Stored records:
=====

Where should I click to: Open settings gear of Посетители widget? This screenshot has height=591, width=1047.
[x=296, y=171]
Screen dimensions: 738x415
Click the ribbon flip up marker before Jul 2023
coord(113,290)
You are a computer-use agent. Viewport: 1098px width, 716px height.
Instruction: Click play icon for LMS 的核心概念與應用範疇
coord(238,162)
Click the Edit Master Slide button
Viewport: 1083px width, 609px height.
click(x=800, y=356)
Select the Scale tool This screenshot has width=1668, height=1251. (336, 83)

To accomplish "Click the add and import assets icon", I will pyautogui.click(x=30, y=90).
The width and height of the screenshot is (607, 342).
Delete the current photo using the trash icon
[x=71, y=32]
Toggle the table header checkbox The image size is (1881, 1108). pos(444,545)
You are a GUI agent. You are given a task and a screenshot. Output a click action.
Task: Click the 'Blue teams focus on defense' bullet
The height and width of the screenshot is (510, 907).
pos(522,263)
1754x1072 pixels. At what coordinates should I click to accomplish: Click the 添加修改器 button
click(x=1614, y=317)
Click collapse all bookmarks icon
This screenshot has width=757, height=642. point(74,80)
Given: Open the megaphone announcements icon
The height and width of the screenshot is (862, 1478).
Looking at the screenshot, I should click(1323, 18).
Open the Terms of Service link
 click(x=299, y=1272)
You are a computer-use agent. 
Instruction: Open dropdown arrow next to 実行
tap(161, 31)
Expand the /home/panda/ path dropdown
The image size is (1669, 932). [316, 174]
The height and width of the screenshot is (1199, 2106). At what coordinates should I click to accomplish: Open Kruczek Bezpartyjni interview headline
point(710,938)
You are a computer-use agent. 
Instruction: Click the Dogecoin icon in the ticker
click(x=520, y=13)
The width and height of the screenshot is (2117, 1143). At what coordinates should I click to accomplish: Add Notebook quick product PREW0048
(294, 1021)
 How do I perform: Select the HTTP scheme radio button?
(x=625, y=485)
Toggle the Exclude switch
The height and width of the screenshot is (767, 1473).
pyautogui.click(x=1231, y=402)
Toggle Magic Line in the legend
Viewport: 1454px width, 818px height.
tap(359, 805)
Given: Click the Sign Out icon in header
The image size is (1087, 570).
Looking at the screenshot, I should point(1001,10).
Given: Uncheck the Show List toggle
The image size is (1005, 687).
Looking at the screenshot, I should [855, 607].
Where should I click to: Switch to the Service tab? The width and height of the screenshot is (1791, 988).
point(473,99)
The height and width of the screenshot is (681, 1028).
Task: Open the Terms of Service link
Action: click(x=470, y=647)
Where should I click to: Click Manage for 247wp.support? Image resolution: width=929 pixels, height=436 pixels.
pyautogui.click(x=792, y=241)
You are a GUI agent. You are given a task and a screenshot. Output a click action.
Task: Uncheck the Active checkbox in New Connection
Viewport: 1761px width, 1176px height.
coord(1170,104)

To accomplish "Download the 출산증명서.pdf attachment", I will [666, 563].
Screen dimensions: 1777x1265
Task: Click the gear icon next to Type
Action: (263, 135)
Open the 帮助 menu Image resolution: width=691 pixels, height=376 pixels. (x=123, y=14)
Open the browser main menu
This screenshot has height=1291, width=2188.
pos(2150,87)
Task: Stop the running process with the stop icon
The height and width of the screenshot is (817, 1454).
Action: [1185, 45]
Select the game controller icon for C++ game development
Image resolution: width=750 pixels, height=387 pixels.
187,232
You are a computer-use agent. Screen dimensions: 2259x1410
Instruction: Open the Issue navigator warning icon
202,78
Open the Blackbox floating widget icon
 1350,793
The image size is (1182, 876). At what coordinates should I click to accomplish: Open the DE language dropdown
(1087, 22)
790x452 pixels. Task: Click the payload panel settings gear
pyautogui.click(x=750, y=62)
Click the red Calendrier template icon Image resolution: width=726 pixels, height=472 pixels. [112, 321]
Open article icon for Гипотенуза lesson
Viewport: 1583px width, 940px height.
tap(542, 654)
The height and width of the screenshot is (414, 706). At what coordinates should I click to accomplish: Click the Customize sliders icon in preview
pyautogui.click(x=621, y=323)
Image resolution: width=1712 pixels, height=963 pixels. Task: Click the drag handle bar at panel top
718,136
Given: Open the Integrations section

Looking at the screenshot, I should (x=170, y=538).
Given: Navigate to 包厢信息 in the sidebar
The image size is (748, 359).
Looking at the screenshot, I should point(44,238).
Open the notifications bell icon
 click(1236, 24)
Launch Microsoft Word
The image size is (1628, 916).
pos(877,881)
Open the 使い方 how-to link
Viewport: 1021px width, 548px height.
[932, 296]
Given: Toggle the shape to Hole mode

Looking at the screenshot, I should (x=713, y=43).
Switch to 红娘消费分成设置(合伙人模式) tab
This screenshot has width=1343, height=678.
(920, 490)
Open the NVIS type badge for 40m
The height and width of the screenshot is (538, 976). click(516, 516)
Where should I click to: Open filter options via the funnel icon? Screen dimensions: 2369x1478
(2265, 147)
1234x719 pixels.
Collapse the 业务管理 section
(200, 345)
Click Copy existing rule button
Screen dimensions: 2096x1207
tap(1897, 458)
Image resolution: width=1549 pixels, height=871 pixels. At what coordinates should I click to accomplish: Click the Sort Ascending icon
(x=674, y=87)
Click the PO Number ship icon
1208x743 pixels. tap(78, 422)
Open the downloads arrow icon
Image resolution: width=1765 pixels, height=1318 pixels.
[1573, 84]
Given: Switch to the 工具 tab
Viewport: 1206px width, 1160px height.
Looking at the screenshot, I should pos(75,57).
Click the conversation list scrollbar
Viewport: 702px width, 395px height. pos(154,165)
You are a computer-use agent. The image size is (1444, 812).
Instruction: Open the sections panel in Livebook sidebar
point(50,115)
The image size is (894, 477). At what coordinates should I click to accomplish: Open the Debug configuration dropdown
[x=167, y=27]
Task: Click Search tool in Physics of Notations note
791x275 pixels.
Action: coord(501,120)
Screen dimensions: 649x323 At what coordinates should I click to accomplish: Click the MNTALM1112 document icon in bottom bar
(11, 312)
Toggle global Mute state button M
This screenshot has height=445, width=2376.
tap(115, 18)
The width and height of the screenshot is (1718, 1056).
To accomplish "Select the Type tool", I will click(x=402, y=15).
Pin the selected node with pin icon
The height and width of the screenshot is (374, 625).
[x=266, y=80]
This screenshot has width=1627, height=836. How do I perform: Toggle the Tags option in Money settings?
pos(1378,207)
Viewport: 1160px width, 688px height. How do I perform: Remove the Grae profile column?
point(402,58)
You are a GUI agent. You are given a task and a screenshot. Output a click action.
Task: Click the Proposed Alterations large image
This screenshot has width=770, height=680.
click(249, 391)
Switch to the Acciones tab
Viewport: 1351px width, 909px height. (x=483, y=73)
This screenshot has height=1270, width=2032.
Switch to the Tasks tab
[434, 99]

=====

EXERCISE GOAL:
Each entry above must be printed exactly as written.

REPLY:
Where should I click to: Open settings gear of Посетители widget? This screenshot has height=591, width=1047.
[x=296, y=171]
Screen dimensions: 738x415
Click the ribbon flip up marker before Jul 2023
coord(113,290)
You are a computer-use agent. Viewport: 1098px width, 716px height.
Instruction: Click play icon for LMS 的核心概念與應用範疇
coord(238,162)
Click the Edit Master Slide button
Viewport: 1083px width, 609px height.
click(x=800, y=356)
Select the Scale tool This screenshot has width=1668, height=1251. (336, 83)

To accomplish "Click the add and import assets icon", I will pyautogui.click(x=30, y=90).
The width and height of the screenshot is (607, 342).
Delete the current photo using the trash icon
[x=71, y=32]
Toggle the table header checkbox The image size is (1881, 1108). pos(444,545)
You are a GUI agent. You are given a task and a screenshot. Output a click action.
Task: Click the 'Blue teams focus on defense' bullet
The height and width of the screenshot is (510, 907).
pos(522,263)
1754x1072 pixels. At what coordinates should I click to accomplish: Click the 添加修改器 button
click(x=1614, y=317)
Click collapse all bookmarks icon
This screenshot has width=757, height=642. point(74,80)
Given: Open the megaphone announcements icon
The height and width of the screenshot is (862, 1478).
Looking at the screenshot, I should click(1323, 18).
Open the Terms of Service link
 click(x=299, y=1272)
You are a computer-use agent. 
Instruction: Open dropdown arrow next to 実行
tap(161, 31)
Expand the /home/panda/ path dropdown
The image size is (1669, 932). [316, 174]
The height and width of the screenshot is (1199, 2106). At what coordinates should I click to accomplish: Open Kruczek Bezpartyjni interview headline
point(710,938)
You are a computer-use agent. 
Instruction: Click the Dogecoin icon in the ticker
click(x=520, y=13)
The width and height of the screenshot is (2117, 1143). At what coordinates should I click to accomplish: Add Notebook quick product PREW0048
(294, 1021)
 How do I perform: Select the HTTP scheme radio button?
(x=625, y=485)
Toggle the Exclude switch
The height and width of the screenshot is (767, 1473).
pyautogui.click(x=1231, y=402)
Toggle Magic Line in the legend
Viewport: 1454px width, 818px height.
tap(359, 805)
Given: Click the Sign Out icon in header
The image size is (1087, 570).
Looking at the screenshot, I should point(1001,10).
Given: Uncheck the Show List toggle
The image size is (1005, 687).
Looking at the screenshot, I should [855, 607].
Where should I click to: Switch to the Service tab? The width and height of the screenshot is (1791, 988).
point(473,99)
The height and width of the screenshot is (681, 1028).
Task: Open the Terms of Service link
Action: click(x=470, y=647)
Where should I click to: Click Manage for 247wp.support? Image resolution: width=929 pixels, height=436 pixels.
pyautogui.click(x=792, y=241)
You are a GUI agent. You are given a task and a screenshot. Output a click action.
Task: Uncheck the Active checkbox in New Connection
Viewport: 1761px width, 1176px height.
coord(1170,104)

To accomplish "Download the 출산증명서.pdf attachment", I will [666, 563].
Screen dimensions: 1777x1265
Task: Click the gear icon next to Type
Action: (263, 135)
Open the 帮助 menu Image resolution: width=691 pixels, height=376 pixels. (x=123, y=14)
Open the browser main menu
This screenshot has height=1291, width=2188.
pos(2150,87)
Task: Stop the running process with the stop icon
The height and width of the screenshot is (817, 1454).
Action: [1185, 45]
Select the game controller icon for C++ game development
Image resolution: width=750 pixels, height=387 pixels.
187,232
You are a computer-use agent. Screen dimensions: 2259x1410
Instruction: Open the Issue navigator warning icon
202,78
Open the Blackbox floating widget icon
 1350,793
The image size is (1182, 876). At what coordinates should I click to accomplish: Open the DE language dropdown
(1087, 22)
790x452 pixels. Task: Click the payload panel settings gear
pyautogui.click(x=750, y=62)
Click the red Calendrier template icon Image resolution: width=726 pixels, height=472 pixels. [112, 321]
Open article icon for Гипотенуза lesson
Viewport: 1583px width, 940px height.
tap(542, 654)
The height and width of the screenshot is (414, 706). At what coordinates should I click to accomplish: Click the Customize sliders icon in preview
pyautogui.click(x=621, y=323)
Image resolution: width=1712 pixels, height=963 pixels. Task: Click the drag handle bar at panel top
718,136
Given: Open the Integrations section

Looking at the screenshot, I should (x=170, y=538).
Given: Navigate to 包厢信息 in the sidebar
The image size is (748, 359).
Looking at the screenshot, I should point(44,238).
Open the notifications bell icon
 click(1236, 24)
Launch Microsoft Word
The image size is (1628, 916).
pos(877,881)
Open the 使い方 how-to link
Viewport: 1021px width, 548px height.
[932, 296]
Given: Toggle the shape to Hole mode

Looking at the screenshot, I should (x=713, y=43).
Switch to 红娘消费分成设置(合伙人模式) tab
This screenshot has width=1343, height=678.
(920, 490)
Open the NVIS type badge for 40m
The height and width of the screenshot is (538, 976). click(516, 516)
Where should I click to: Open filter options via the funnel icon? Screen dimensions: 2369x1478
(2265, 147)
1234x719 pixels.
Collapse the 业务管理 section
(200, 345)
Click Copy existing rule button
Screen dimensions: 2096x1207
tap(1897, 458)
Image resolution: width=1549 pixels, height=871 pixels. At what coordinates should I click to accomplish: Click the Sort Ascending icon
(x=674, y=87)
Click the PO Number ship icon
1208x743 pixels. tap(78, 422)
Open the downloads arrow icon
Image resolution: width=1765 pixels, height=1318 pixels.
[1573, 84]
Given: Switch to the 工具 tab
Viewport: 1206px width, 1160px height.
Looking at the screenshot, I should pos(75,57).
Click the conversation list scrollbar
Viewport: 702px width, 395px height. pos(154,165)
You are a computer-use agent. The image size is (1444, 812).
Instruction: Open the sections panel in Livebook sidebar
point(50,115)
The image size is (894, 477). At what coordinates should I click to accomplish: Open the Debug configuration dropdown
[x=167, y=27]
Task: Click Search tool in Physics of Notations note
791x275 pixels.
Action: coord(501,120)
Screen dimensions: 649x323 At what coordinates should I click to accomplish: Click the MNTALM1112 document icon in bottom bar
(11, 312)
Toggle global Mute state button M
This screenshot has height=445, width=2376.
tap(115, 18)
The width and height of the screenshot is (1718, 1056).
To accomplish "Select the Type tool", I will click(x=402, y=15).
Pin the selected node with pin icon
The height and width of the screenshot is (374, 625).
[x=266, y=80]
This screenshot has width=1627, height=836. How do I perform: Toggle the Tags option in Money settings?
pos(1378,207)
Viewport: 1160px width, 688px height. How do I perform: Remove the Grae profile column?
point(402,58)
You are a GUI agent. You are given a task and a screenshot. Output a click action.
Task: Click the Proposed Alterations large image
This screenshot has width=770, height=680.
click(249, 391)
Switch to the Acciones tab
Viewport: 1351px width, 909px height. (x=483, y=73)
This screenshot has height=1270, width=2032.
Switch to the Tasks tab
[434, 99]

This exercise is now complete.